Gece oldukça kaliteli bir uyku halim olmasına rağmen; orman havasının iyi gelmesinden olacak saat 09:00'a kadar yattım. Günler kısa olduğu için aslında daha erken kalkmam lazım. Şubatın başı olmasına rağmen Kıbrıs'ta çok da soğuk olmayan bir gece geçirdim. -25 extreme derecesine sahip olan tulum bu havada fazla geldi bana. Bir ara artık sıcaktan darlandığım için baş bölgesindeki ipi gevşeterek serinlemeye çalıştım; bu da yetmedi tulumun fermuarını açtım.
Uyandıktan yaklaşık bir saat sonra dün kaleye çıktığım yolu ters yönde alarak Girne'ye geri döndüm. Girneden sağa dönüp Karpaz Yarımadası istikametine doğru yol almaya başladım. Öğle civarı sağa sapıp dik bir yokuşla Beşparmak Dağları'nın eteklerindeki Beylerbeyi Köyü'ne ulaştım. Burada bir manastır var; Bellapais. 3,5 Liraya bir bilet alıp manastırı gezmeye başladım. Bu manastırın ilk sakinleri, Selahaddin Eyyubi 1187 yıında Kudus’ü ele geçirdiği zaman Kıbıs’a göç eden Augustinian mezhebi rahipleri imiş. Manastır, Gotik sanatın bir şaheseri ve Yakın Doğu’daki en güzel örneği olarak kabul edilmekteymiş. Manastırda günümüzde çeşitli konserlerin düzenlendiği bir salon mevcut. Manastır Girne'ye ve denize hakim bir noktada. Kıbrıs'a gidecekler burayı listesine dahil etsin.
Köye saptığım anayoldaki sapağa güzel ve hızlı bir inişle geri döndüm. Anayoldan denize paralel bir şekilde doğuya doğru sürmeye devam ederken, şubatın ikisi olmasına rağmen Kıbrıs'a baharın çoktan gelmiş olduğunu gördüm. Erik ağaçları çiçek açmış, ekinler diz boyu olmuş, etrafı sarı çiçekler bezemiş.
Dün Girne merkezde "İyi ki kışın geldin. Yazın çok sıcak oluyor buralar; değil bisiklet sürmek, gölgelikten başınızı çıkaramazdınız." gibi söylemleri oldu insanların. Yazın müsait olsaydım yazın gelirdim. Atın ölümü arpadan olsun.
Girne'den doğuya doğru giderken el değmemiş, ayak basılmamış harika plajlar var. Ara ara villa istilası olsa da Kıbrıs hala çok güzel, büyük bölümü hala çok bakir.

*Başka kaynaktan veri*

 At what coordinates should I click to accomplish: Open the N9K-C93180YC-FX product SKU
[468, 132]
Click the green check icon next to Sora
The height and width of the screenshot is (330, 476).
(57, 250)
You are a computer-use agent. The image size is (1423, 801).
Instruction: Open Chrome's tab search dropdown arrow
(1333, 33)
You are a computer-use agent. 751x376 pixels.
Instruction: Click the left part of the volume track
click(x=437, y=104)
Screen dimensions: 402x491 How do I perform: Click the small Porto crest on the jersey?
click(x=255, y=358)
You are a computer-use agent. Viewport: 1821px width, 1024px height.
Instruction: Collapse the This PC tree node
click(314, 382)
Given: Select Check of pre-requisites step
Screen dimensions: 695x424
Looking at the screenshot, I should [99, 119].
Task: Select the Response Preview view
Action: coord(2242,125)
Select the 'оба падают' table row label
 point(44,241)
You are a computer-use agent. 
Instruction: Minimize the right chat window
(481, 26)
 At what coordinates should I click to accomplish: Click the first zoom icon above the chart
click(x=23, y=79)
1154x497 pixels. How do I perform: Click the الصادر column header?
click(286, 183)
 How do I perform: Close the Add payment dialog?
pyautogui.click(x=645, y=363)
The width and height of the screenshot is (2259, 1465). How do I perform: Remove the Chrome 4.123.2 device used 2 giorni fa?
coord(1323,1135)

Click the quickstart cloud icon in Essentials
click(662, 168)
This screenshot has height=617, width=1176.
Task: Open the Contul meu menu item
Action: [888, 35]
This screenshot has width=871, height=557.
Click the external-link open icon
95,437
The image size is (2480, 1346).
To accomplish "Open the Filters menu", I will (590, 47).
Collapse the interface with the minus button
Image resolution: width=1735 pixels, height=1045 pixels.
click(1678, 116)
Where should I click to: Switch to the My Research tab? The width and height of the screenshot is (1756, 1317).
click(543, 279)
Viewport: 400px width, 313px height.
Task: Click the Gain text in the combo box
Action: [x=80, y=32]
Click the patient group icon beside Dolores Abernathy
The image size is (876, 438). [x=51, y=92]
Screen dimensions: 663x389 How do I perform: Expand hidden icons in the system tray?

Saat 17:00'ye yaklaşmaktayken Kaplıca Köyü yakınlarında bir kumsala çadırımı kurdum. Yemeğimi yedikten sonra ufak bir kumsal yürüyüşü yaptım. Yalnız olunca insan hülyalara dalıp gidiyor. Sonra çadıra girip zaman geçirmek için biraz not tuttum. Şimdilik saat 19:00 ama benim hala uykum yok. Tekrar bir sahil yürüyüşü yaptım. Bu sırada evi aradım. Yaren'im akşam olduğundan habersiz, "Akşama gelecek misin baba?" diyor. Her gün iş için evden çıkarken vedalaşma törenlerinde akşama geleceğim dediğim için geleceğim zamanı akşam olarak bellemiş. Ayrılalı birkaç gün olmasına rağmen çok özledim onu. İlk günlerde hep böyle olur bana. sonra tekrar çadıra girip uyumaya çalıştım. Yarın İstikamet doğu, hedef en doğu. Böylece en doğuya- Zafer Burnu'na kadar gitmeyi planlıyorum.
Ertesi Gün:Kaplıca Köyü-Zafer Burnu(3 Şubat Pazar)
Bugünki hedefim Karpaz Yarımadası'nın en uç noktası olan Zafer Burnu. Bu sabah dün olduğu gibi geç kalkmıyorum. Saat 06:15'te ayaktaydım. Çadırda ve mat üzerinde uyumama rağmen evde bu kadar kaliteli uyuduğumu sanmıyorum. Ortalık alacakaranlık iken çadırı topladım. Kumsalda hafif tempoda bir koşunun yanı sıra ısınma gerdirme hareketlerini yaptım. Genelde yediğim içtiğim benim olur, gördüklerimi anlatırım ama kahvaltı menüsünden bahsetmeden geçemeyeceğim. Dün marketten çokça lavaş ekmeği almıştım. Yanımda yenilebilir (barbunya pilaki, kuru kayısı, salam, reçel, fındık... heralde bu kadardı) ne varsa lavaşın arasına koyup dürüm yaptım. Adını da seyyah dürümü koydum. Bunu evde de deneyeceğim. Beklemediğim kadar lezizdi.
Bugünkü yolum Dipkarpaz'a kadar Yarımadanın kuzeyinden, Dipkarpaz'dan sonra ise yarımdanın güneyinden devam edecek. Yola yakın birkaç kilise var. Bunları gördüm. Bir de Karpaz Yarımadası'nda koruma altına alınmış yabani Karpaz eşekleri varmış. Eşekleri görebilirsem ne ala. Aslına bakarsanız memleketimde ne eşekler var ama bir de Karpaz'ın eşeklerini görelim bakalım, farkı nedir. Zafer Burnu'na doğru Altınkum Sahili ve Apostolos Andreas Manastırı bugün görülecek yerler arasında.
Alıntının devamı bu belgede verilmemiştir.